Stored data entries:
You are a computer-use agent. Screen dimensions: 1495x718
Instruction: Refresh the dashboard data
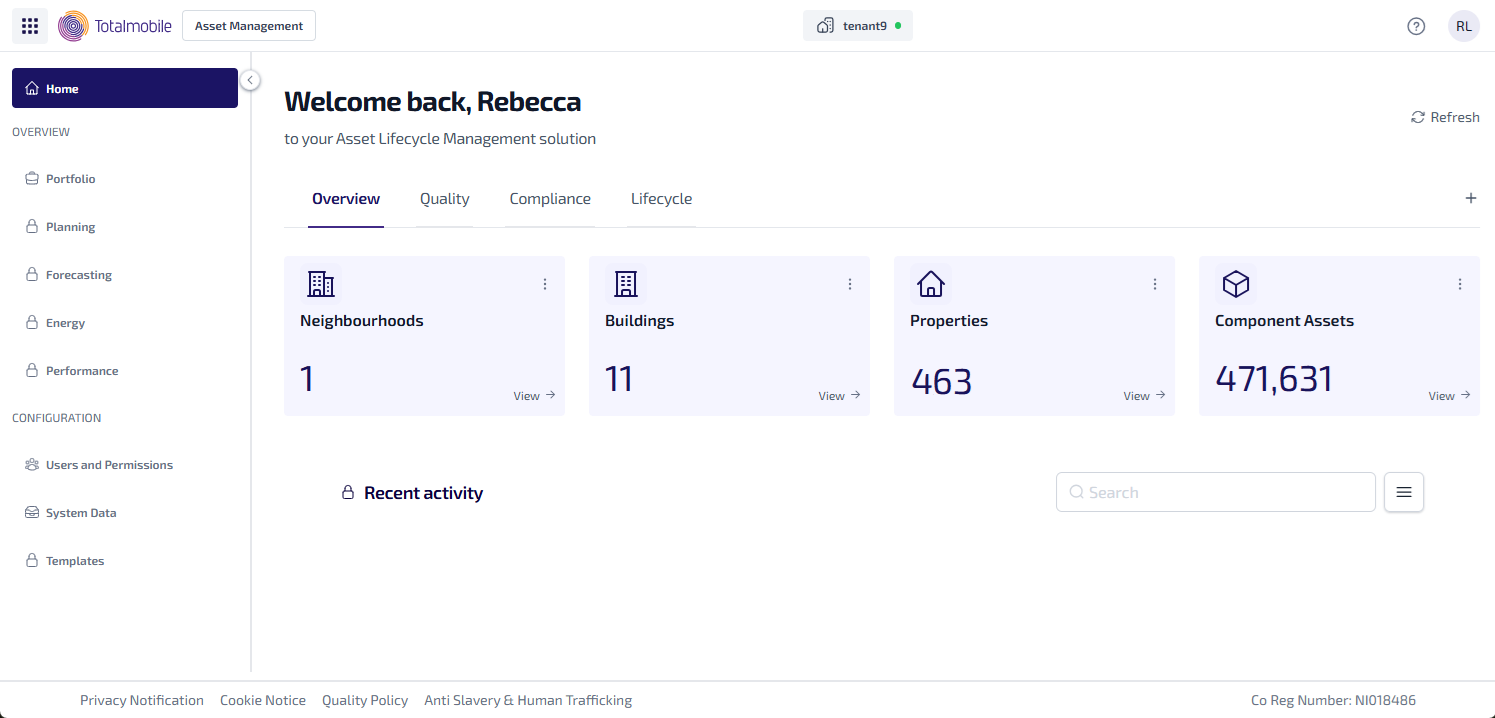point(1445,117)
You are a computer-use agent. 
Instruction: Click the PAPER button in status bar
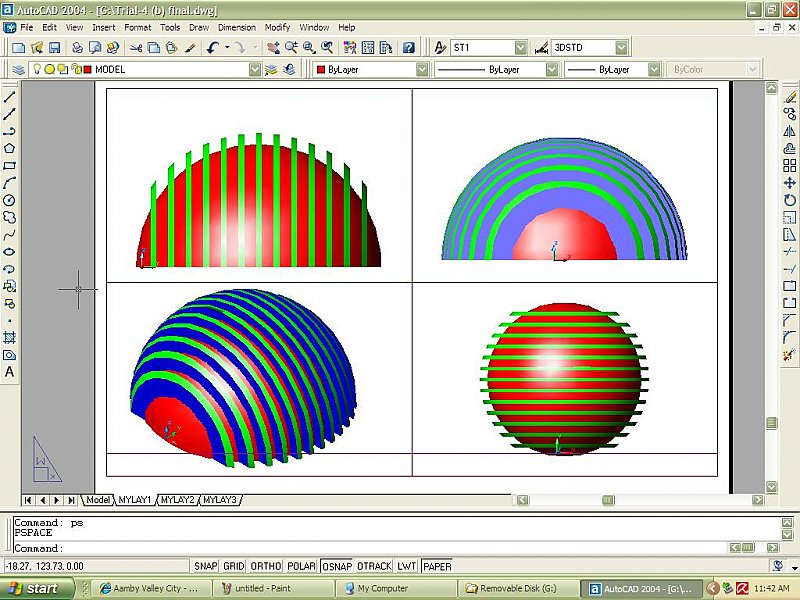(x=437, y=566)
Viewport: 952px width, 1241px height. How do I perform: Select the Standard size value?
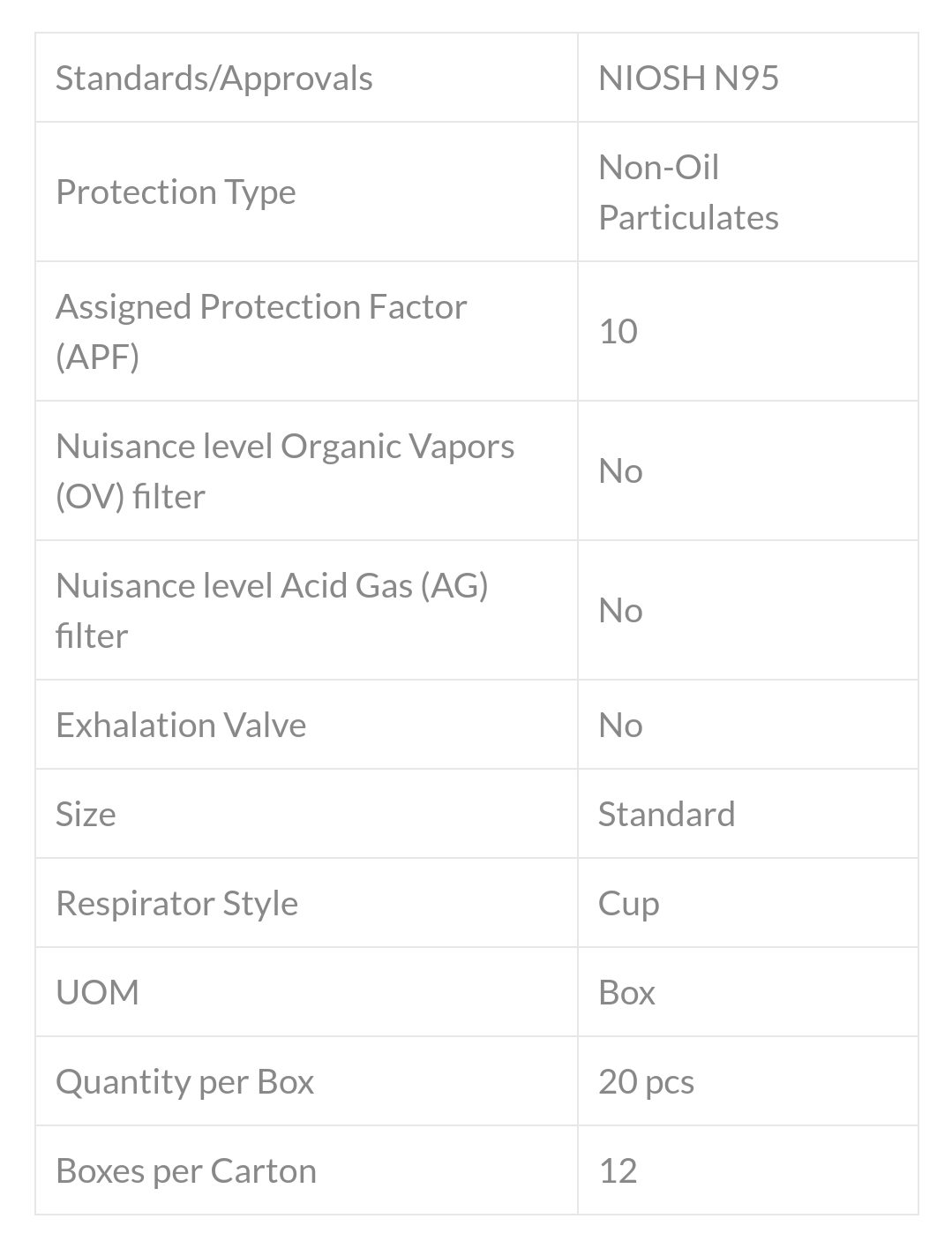[666, 814]
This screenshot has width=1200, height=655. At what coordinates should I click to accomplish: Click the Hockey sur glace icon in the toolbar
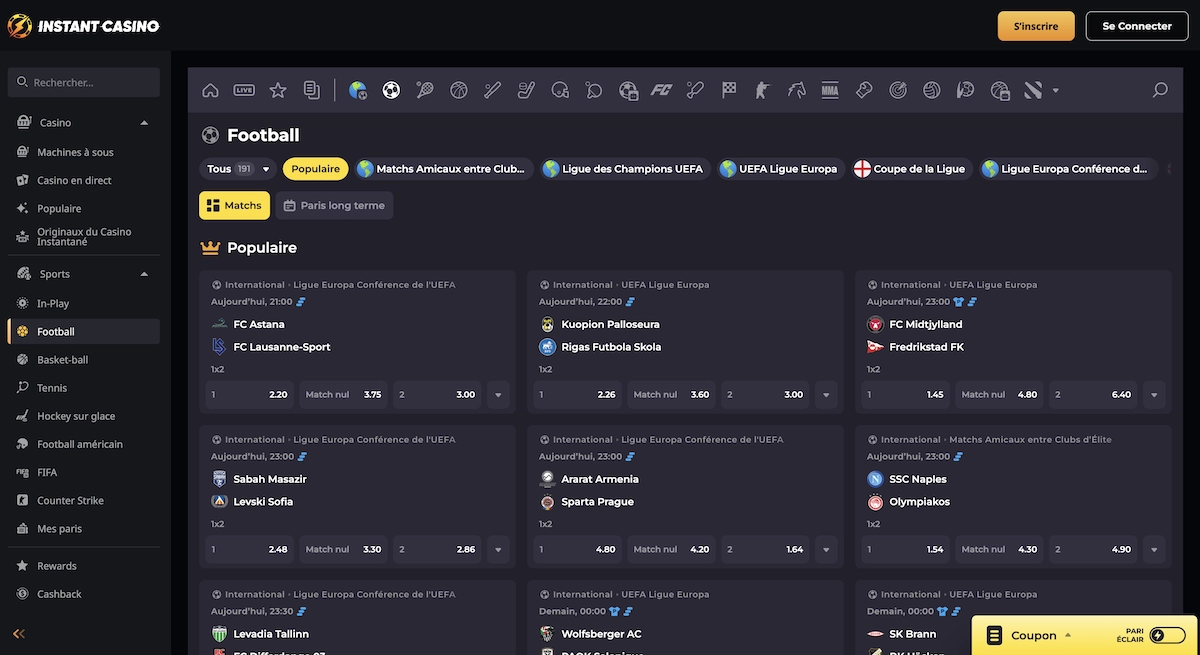[524, 90]
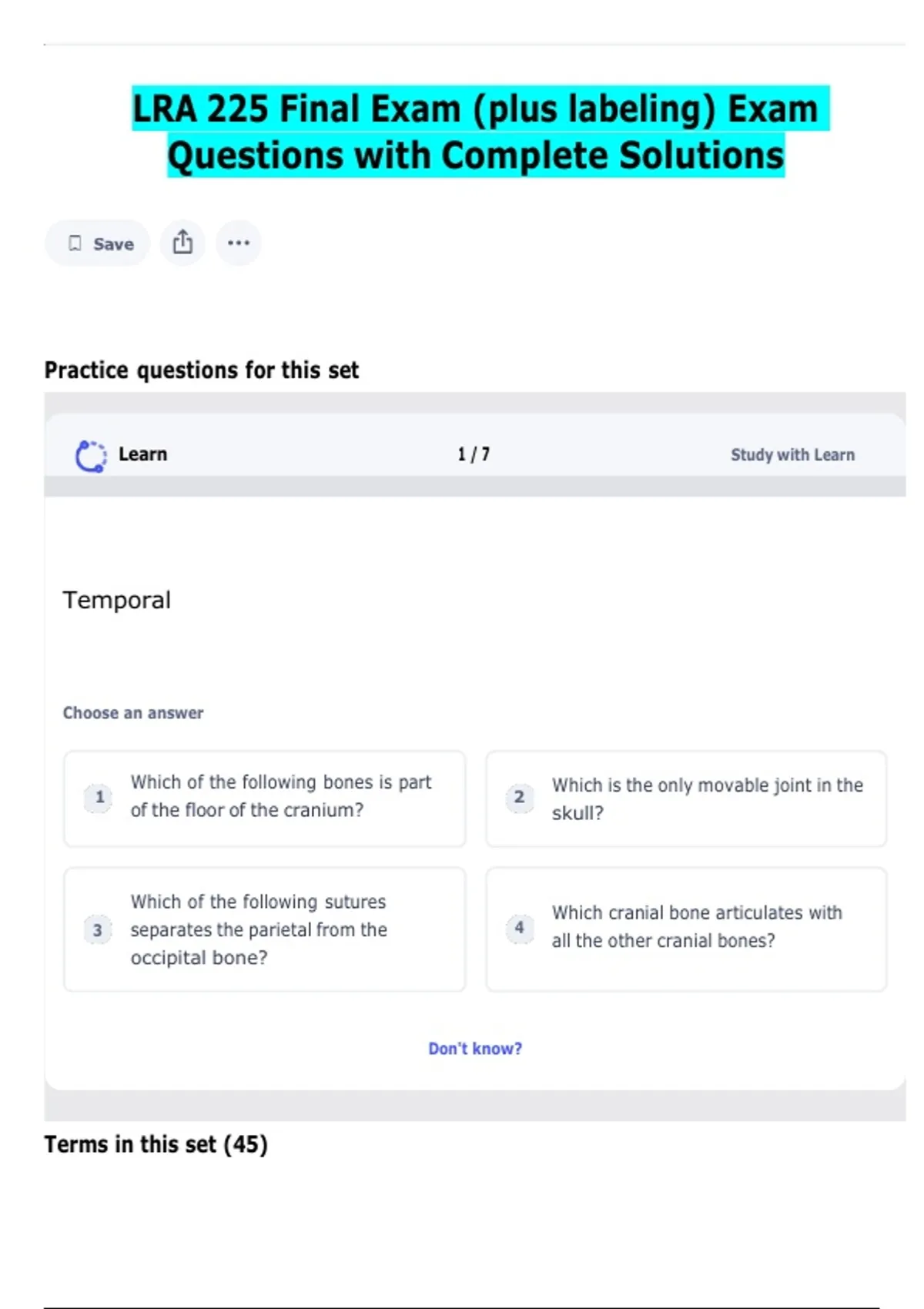Image resolution: width=924 pixels, height=1309 pixels.
Task: Click the Learn circular logo icon
Action: [x=91, y=456]
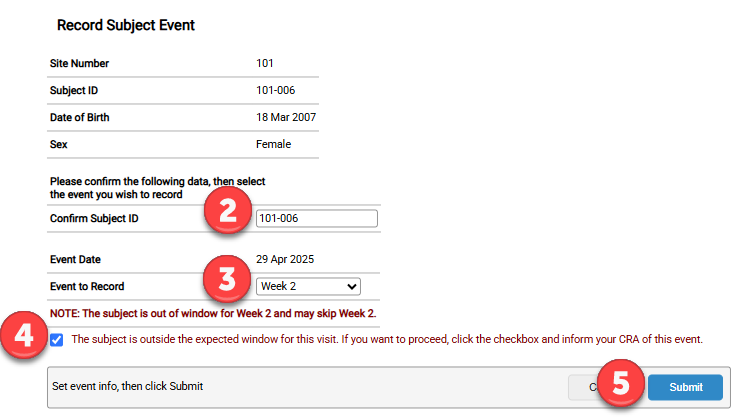Click the red step 2 callout marker
This screenshot has height=420, width=735.
click(228, 212)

**YOUR ASSIGNMENT:** Nothing but the lines from the one holding "Instruction: Click the" through the final line of the records above belongs in the answer, each retyped exactly; omit the pictures.

**EXPECTED OUTPUT:**
Instruction: Click the PAPER button in status bar
(x=437, y=566)
Viewport: 952px width, 1241px height. How do I perform: Select the Standard size value?
[666, 814]
This screenshot has width=1200, height=655. At what coordinates should I click to accomplish: Click the Hockey sur glace icon in the toolbar
[524, 90]
Image resolution: width=924 pixels, height=1309 pixels.
Task: Click the Learn circular logo icon
Action: [x=91, y=456]
Click the red step 2 callout marker
This screenshot has height=420, width=735.
click(228, 212)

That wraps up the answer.